Table 3. Estimates of mutational parameters.
| Parameter | Data | Method | Estimate (95% CI) |
|---|---|---|---|
| ΔM | SGE | LMM | −0.0509% (–0.0649%, –0.0368%) |
| ΔV | SGE | LMM | 0.00552% (0.00227%, 0.01279%) |
| Ve | SGE | LMM | 0.0281 (0.0237, 0.0337) |
| Vm/Vea | SGE | LMM | 0.0981% (0.0397%, 0.231%) |
| U | SGE | BM/LMM | 0.00470 (0.00154, 0.01249) |
| s | SGE | BM/LMM | 0.109 (0.0437, 0.272) |
| U | SGE1000 | ML | 0.00444 (0.00231, 0.00926) |
| s | SGE1000 | ML | 0.118 (0.0578, 0.194) |
| β | SGE1000 | ML | ∞ (0.00699, ∞) |
| ΔM | MGE | BM/LMM | −0.0403% (–0.0543%, –0.0264%) |
| ΔV | MGE | BM/LMM | 0.000396% (0.000088%, 0.001027%) |
| Ve | MGE | BM/LMM | 0.0158 (0.0126, 0.0200) |
| U | MGE | BM/LMM | 0.0205 (0.00583, 0.101) |
| s | MGE | BM/LMM | 0.0198 (0.00423, 0.0558) |
| h | MGE/BX | BM/LMM | 0.257 (–0.0221, 0.622) |
| UL | Viability | <0.000374 | |
| U | Viability | ABC | 0.00337 (0.00079, 0.00596)b |
| s | Viability | ABC | 0.325 (0.136, 0.514)b |
Parameters: ΔM, change in mean fitness per generation; ΔV, change in variance in fitness per generation; Ve, environmental variance; Vm/Ve, mutational heritability, where Vm = ΔV/2; U, deleterious mutation rate per haploid genome per generation; s, homozygous effect of a deleterious mutation; β, shape parameter of the gamma distribution of mutational effects; h, dominance coefficient; UL, lethal mutation rate per haploid genome per generation. Data: SGE, MA experiment, single GE; SGE1000, single GE excluding data from t = 200 and 800 generations; MGE, multiple GE; BX, multiple backcrosses; Viability, viability in GE round II crosses. Approaches: LMM, linear mixed model; BM, Bateman-Mukai estimators (Table 1); ML, maximum likelihood; ABC, approximate Bayesian computation.
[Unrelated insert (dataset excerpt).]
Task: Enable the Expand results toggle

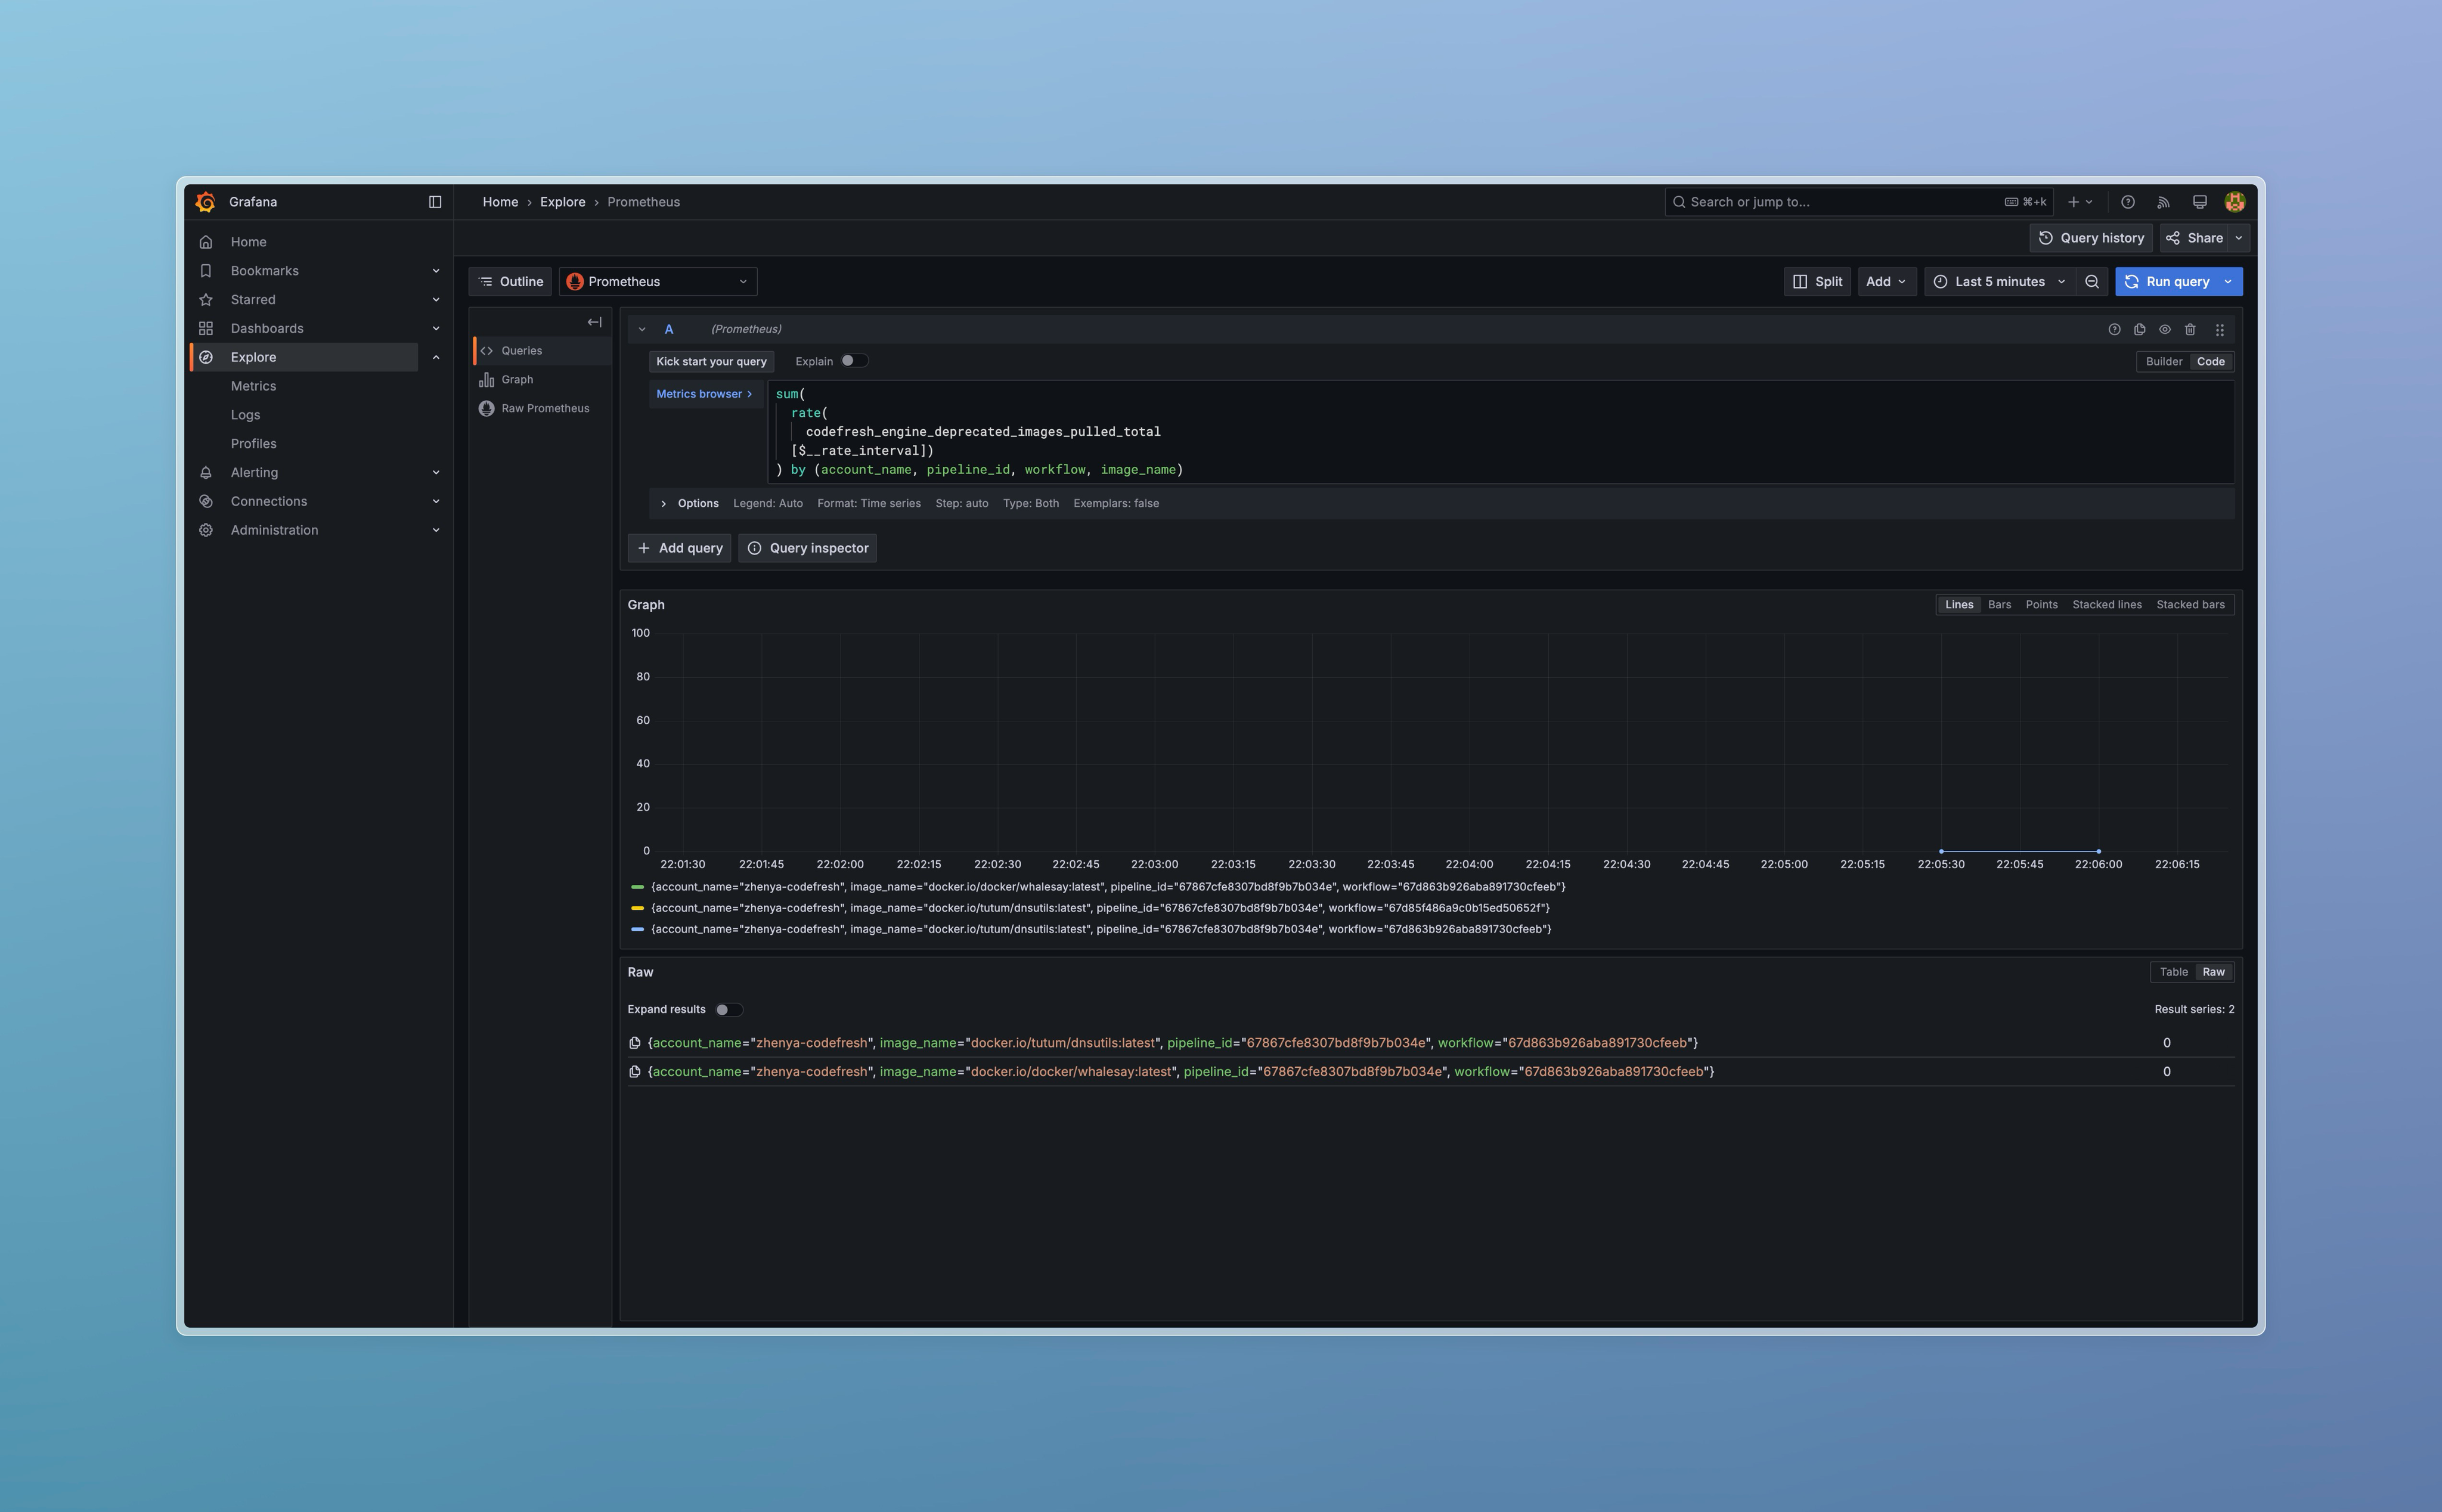Action: click(x=728, y=1009)
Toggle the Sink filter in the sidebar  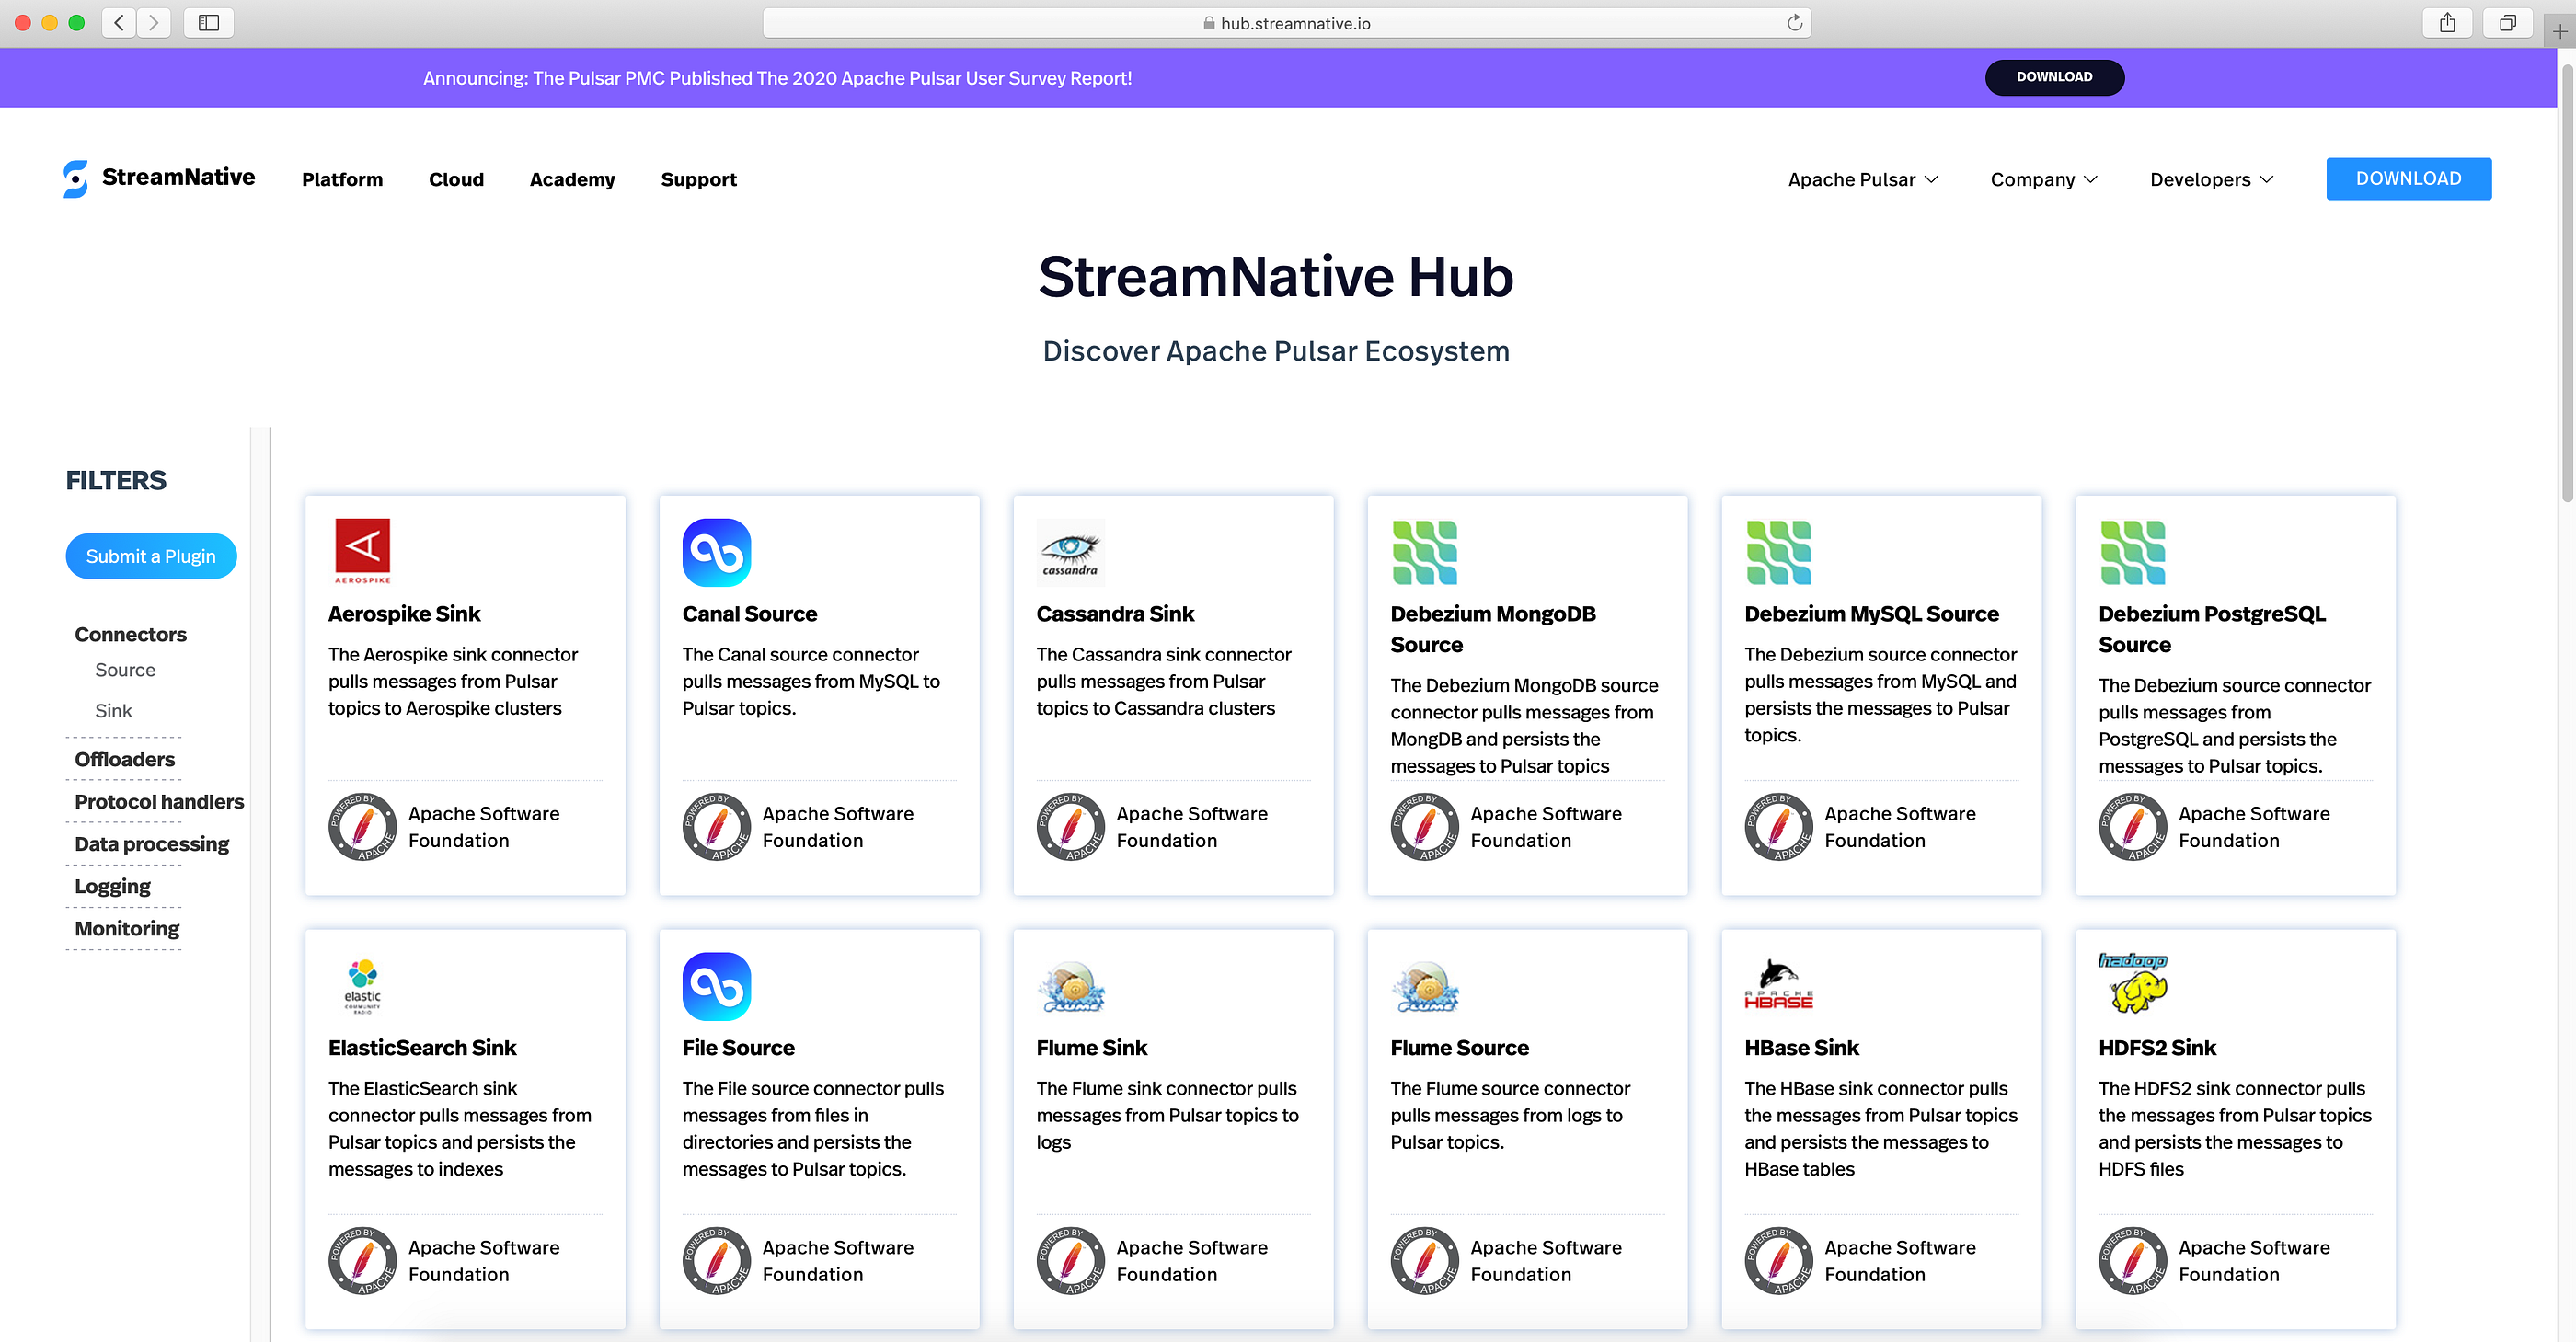pos(112,710)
Mutational heritability must be interpreted with caution in this system: although mutations may arise in the germline genome each generation, these mutations are not expressed, and therefore do not contribute to the mutational variance, except after conjugation occurs, which happens at most every ∼50 generations (Lynn and Doerder 2012).
Mean and 95% confidence interval of the estimates shown in Figure 5B.